There have been a great many updates on the LODLAM front (Linked Open Data in Libraries, Archives, & Museums). I haven’t blogged about it as those life things continue to be kicking my a**. My health hasn’t been good blah blah blah. I highly encourage those of you with an ongoing interest to follow the goings on at the 2nd International LODLAM Summit. I attended the 1st, which was fabulous btw, and learned tons. Two years later projects are further along and new projects are being launched. Take a gander at the design patterns repository Richard Urban announced, for example.
Thanks for the inquiries into my well being. Rest assured, things will right themselves eventually. Or not.
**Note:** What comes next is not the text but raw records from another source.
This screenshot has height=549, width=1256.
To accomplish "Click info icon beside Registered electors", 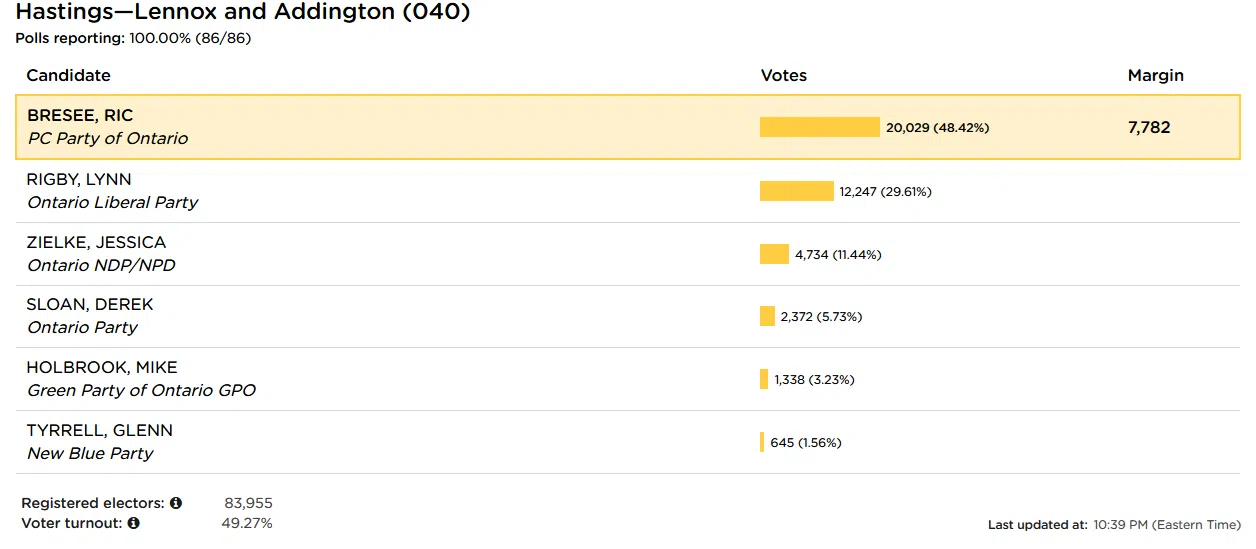I will [176, 503].
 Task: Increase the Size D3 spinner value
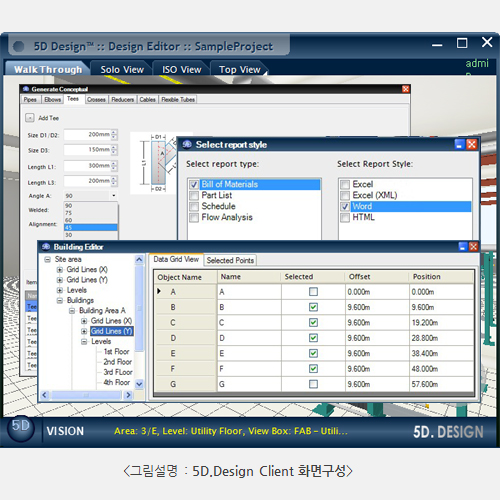coord(114,147)
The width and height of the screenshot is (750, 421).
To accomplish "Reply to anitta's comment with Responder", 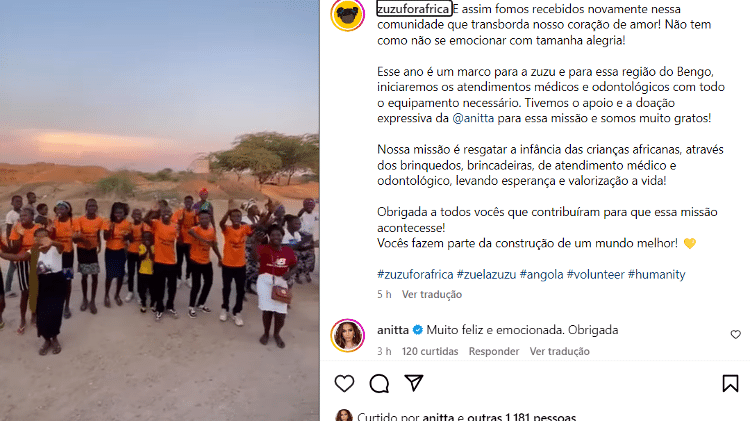I will coord(494,351).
If When I return to writing here, you’ll know it’s better.
Time again for the Monday metadata movie. No muffins this week. Gluten sensitivity has put the breaks on that.
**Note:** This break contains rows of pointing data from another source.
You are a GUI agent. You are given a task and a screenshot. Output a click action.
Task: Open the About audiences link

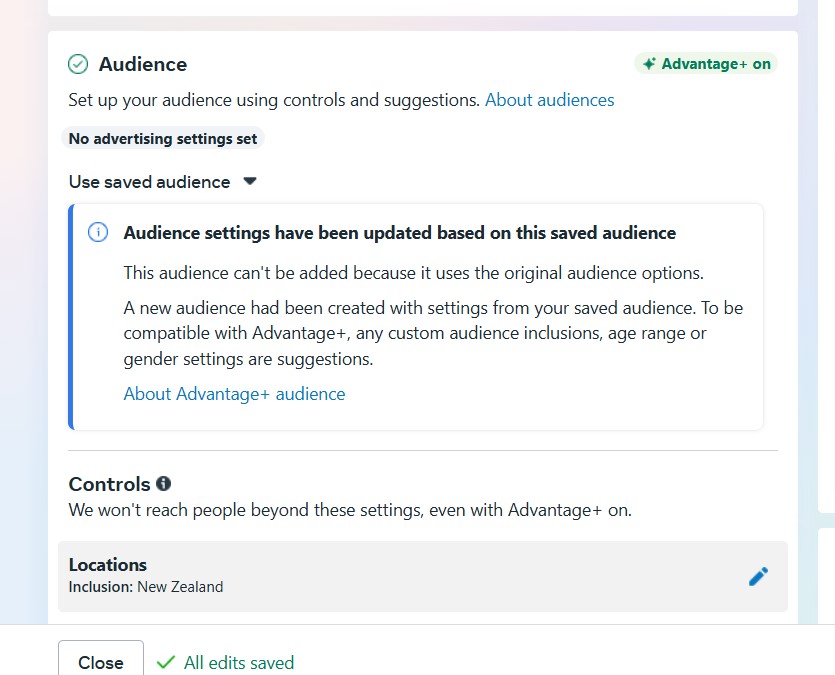click(x=549, y=100)
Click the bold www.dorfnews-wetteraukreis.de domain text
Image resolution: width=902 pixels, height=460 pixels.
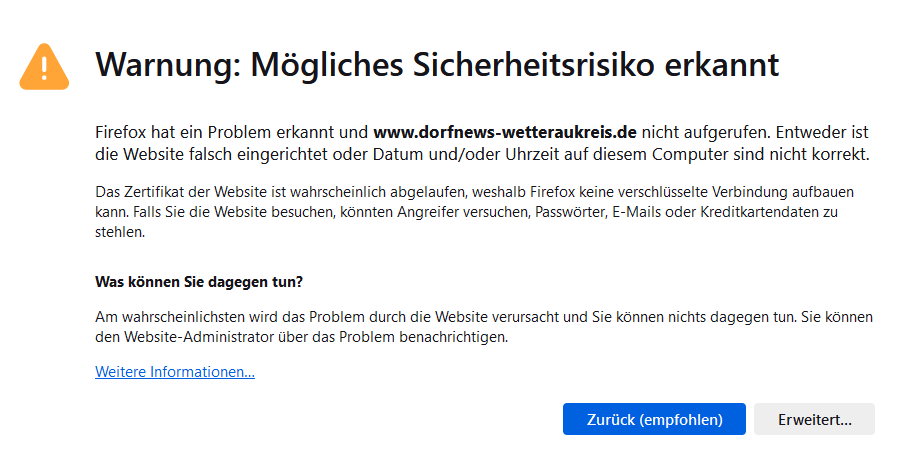[x=505, y=133]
This one made me chuckle. Well played Roy Tennant, well played.
Cataloging Unchained: http://www.youtube.com/watch?v=IQRHNdw2_yw
ed. note – There’s been a lot going on since my return from leave. Bereavement and other extenuating circumstances continue to preclude regular posting. I anticipate it’s going to be awhile longer before I return to it. Meanwhile, I have some drafts in my pending box. This blog has been bereft of posts so I’ve begun the slow process of revision and posting. I wrote the following a year ago. It’s a bit dated, due to the Harvard reference. I think the rest of it continues to apply.
The outcry regarding the Harvard Library’s restructuring brings to light the vulnerability of traditional technical services librarians.
I received a mandate to turn metadata services into public services when I began my current job. Lets leave aside the implied notion that metadata services isn’t a public service. We do our jobs so well that people tend to forget that without us the ILS wouldn’t function effectively and we couldn’t serve our customers. But I digress. Let’s re-frame and say we have a mandate to turn metadata services into *more visible* public services.
So what do we mean by that? Obviously, the next-gen metadata services are not the standard metadata services we’ve grown accustomed to in academic libraries (i.e descriptive cataloging in MARC for our ILS, in DC for our repositories, DACS for archives, authority work, holdings work, etc.). These traditional services are not going away, let’s get that clear. Original cataloging will remain a large part of the work of huge libraries with lots of original monographs. The rest of us will keep doing traditional acquisitions, copy cataloging, etc. We must continue providing these services but they will take a lesser and lesser role. You understand the trend towards automating as much as possible in cataloging if you’ve been awake for the past 15 years. Observe academic libraries obtaining more and more electronic resources with record sets we manipulate in batch. This is what the FBI calls a clue. As we automate the old functions, we make room for doing the new functions of a Metadata Services Group.
So what is a next gen metadata service? We can look to the likes of MIT and Cornell and Stanford for guidance. They’ve been at the forefront of revamping cataloging departments and applying metadata skills in new ways. We can also do environmental scanning of the higher education environment, figuring out what our customers are doing and what they’re likely to need in the next few years. Don’t rely on asking them what they want. Remember Ford’s adage that if he’d done what his customers wanted, he’d be manufacturing horse buggies. Sometimes people don’t know what they can use. When we poke around academe, we know that managing the products of scholarly communication will figure largely in our future. We can also do environmental scanning of the technological environment. From that, we know that linking the various products of scholarly communication is important, along with managing the various metrics which are emerging . We can figure out a next-gen metadata service if we don’t panic and apply some inductive reasoning to the situation. Brainstorming a bit, here’s what I’d consider a “metadata service”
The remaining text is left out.